Pero no sólo ésta y otras flaquezas de la mortal naturaleza del hombre acosaban al Maestro desde que había asumido el karma del mundo. También estaba voluntariamente sujeto a la mortalidad del humano cuerpo en que había encarnado. Debía vivir, sufrir y morir como los demás hombres, con arreglo a la ley de mortalidad del humano cuerpo en que había encarnado. Y así prosiguió su camino adelante con pleno conocimiento de su destino. Un Dios, cual era él, había asumido los atributos todos de la mortalidad para ser capaz de llevar a cabo su obra como Redentor y Salvador del género humano.

Así vivió, sufrió y murió como todos nosotros. Bebió hasta las heces el cáliz de la amargura, y sufrió como sólo su exquisita naturaleza mental podía sufrir. Sin embargo, la pobre humanidad se figura que los sufrimientos de Jesús acabaron al exhalar el último suspiro en la cruz, cuando entonces no hicieron más que empezar.

Porque se ha de saber que Jesús el Cristo todavía vive en la raza humana y con ella sufre y pena día por día y hora por hora, y así ha de permanecer en el seno de la humanidad hasta que toda alma humana, aun la del hombre más vil y degradado quede limpia de toda mancha kármica y por lo tanto «redimida» y «salvada». En el interior de todo hombre está el espíritu de Cristo que se esfuerza en realzar al individuo al conocimiento de su verdadero ser.
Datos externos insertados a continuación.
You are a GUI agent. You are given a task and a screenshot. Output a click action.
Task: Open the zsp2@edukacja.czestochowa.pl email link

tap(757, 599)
Esto es lo que realmente significan la «redención» y la «salvación». No es la salvación de un fuego infernal, sino la salvación del fuego de la sensualidad y de la muerte. No es la redención de imaginarios pecados sino la redención de la inmundicia y el lado de la vida terrena. Nuestro interno Dios está simbolizado en la leyenda hinduista del dios Indra, que se infundió en el cuerpo de un cerdo y después olvidóse de su divina naturaleza.

Para conducimos al reconocimiento de que somos dioses y no cerdos, el Maestro Jesús actúa espiritualmente en nuestra alma como principio de Cristo. ¿No habéis oído alguna vez el grito de su voz que clama desde el fondo del alma: Sal de tu puerca naturaleza inferior y reconoce tu esencial divinidad? Este reconocimiento y manifestación del dios interno es la «salvación» y la «redención».